## Four-dimensional graph

18 Jan 98
The picture (application explained as
"Mixed-ethnic stain")
shows a function of three variables:

r = r(c,b,h)

so four dimensions are involved.

How can a 4-dimensional graph be shown in such a way that people will understand it?

When there are only three variables:

z=z(x, y)

the x and y axes are depicted by lines at 90 degree angles to one another
in a plane, and z occupies a third dimension perpendicular to the x-y plane.
Finally the 3-dimensional picture can be projected to two dimensions and still
be comprehended.

What is special about the present situation is that the "independent" variables
c, b, and h are not completely independent of one another. Rather, since they
represent ethnic proportions of a person, they are related by

c+b+h=1.

Therefore among them they represent only two degrees of freedom. Can they
be represented in a plane? There is of course not room in the plane for 3
mutually perpendicular lines, so what about putting them at 60 degrees to
one another?

PROVIDED MATERIAL =
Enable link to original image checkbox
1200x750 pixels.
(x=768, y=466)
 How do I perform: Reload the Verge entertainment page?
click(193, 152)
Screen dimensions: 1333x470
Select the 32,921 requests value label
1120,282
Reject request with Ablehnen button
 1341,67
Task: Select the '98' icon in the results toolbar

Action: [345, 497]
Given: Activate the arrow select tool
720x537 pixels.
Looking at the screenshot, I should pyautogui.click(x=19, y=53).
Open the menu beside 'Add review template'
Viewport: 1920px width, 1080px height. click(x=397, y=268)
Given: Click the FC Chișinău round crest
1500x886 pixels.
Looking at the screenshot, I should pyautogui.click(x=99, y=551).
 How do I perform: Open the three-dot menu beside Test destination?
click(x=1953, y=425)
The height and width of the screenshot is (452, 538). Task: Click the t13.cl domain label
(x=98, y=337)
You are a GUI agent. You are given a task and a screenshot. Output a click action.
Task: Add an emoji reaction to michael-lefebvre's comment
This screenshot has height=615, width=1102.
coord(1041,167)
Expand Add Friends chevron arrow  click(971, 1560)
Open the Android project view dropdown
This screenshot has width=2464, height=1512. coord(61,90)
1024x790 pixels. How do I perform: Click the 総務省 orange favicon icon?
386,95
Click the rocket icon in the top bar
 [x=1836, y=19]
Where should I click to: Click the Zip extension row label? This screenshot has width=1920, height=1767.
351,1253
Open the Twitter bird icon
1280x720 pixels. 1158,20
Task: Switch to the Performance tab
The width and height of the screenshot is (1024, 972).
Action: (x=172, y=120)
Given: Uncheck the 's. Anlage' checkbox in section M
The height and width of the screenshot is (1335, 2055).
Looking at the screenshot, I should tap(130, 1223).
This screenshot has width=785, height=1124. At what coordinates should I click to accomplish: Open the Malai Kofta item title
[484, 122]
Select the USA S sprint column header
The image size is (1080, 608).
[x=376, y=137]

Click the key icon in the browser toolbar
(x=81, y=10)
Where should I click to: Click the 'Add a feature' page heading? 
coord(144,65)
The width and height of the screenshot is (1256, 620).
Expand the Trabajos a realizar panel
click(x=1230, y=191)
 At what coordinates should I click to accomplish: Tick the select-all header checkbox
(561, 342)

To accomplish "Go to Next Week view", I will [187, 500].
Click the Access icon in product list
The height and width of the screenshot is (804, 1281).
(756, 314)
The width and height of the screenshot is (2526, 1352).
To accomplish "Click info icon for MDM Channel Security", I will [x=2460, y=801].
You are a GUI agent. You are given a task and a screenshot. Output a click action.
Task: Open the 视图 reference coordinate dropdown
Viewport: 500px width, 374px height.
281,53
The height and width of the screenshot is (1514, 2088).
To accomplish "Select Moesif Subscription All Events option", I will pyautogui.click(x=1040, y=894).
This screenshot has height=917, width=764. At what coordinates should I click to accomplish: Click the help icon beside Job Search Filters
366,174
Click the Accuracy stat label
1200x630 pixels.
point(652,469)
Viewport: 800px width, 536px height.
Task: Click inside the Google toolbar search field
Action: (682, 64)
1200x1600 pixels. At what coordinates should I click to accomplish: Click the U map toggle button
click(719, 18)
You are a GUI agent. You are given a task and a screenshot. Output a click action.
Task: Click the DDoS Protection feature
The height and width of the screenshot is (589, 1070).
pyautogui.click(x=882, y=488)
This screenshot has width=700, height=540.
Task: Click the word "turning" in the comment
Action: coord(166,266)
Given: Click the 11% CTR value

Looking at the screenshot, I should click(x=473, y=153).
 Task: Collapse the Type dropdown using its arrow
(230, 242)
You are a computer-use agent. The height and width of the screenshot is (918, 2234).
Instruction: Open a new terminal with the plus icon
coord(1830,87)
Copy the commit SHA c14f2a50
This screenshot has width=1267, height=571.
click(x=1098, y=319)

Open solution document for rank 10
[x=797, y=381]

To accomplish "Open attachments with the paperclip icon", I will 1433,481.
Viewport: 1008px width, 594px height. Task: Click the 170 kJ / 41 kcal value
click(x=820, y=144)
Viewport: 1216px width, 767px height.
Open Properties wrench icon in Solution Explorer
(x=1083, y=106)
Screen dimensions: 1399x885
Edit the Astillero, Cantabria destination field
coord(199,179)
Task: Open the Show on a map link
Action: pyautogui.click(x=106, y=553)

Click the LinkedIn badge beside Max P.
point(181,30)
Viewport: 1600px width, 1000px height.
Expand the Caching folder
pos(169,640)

EXERCISE TASK 1 =
Summarize the text on four-dimensional graphs in two sentences.
EXERCISE TASK 2 =
Please set down the stretch of the text on four-dimensional graphs from "shows a function" through "will understand it?" word for word.
Work only from the text on four-dimensional graphs.

PROBLEM SOLUTION 1 =
The text describes a picture showing a function of three variables, r = r(c,b,h), which involves four dimensions, and asks how such a graph can be shown so that people will understand it. Because c, b, and h represent a person's ethnic proportions and are related by c+b+h=1, they have only two degrees of freedom, so the text asks whether they can be represented in a plane with lines at 60 degrees to one another.

PROBLEM SOLUTION 2 =
shows a function of three variables:

r = r(c,b,h)

so four dimensions are involved.

How can a 4-dimensional graph be shown in such a way that people will understand it?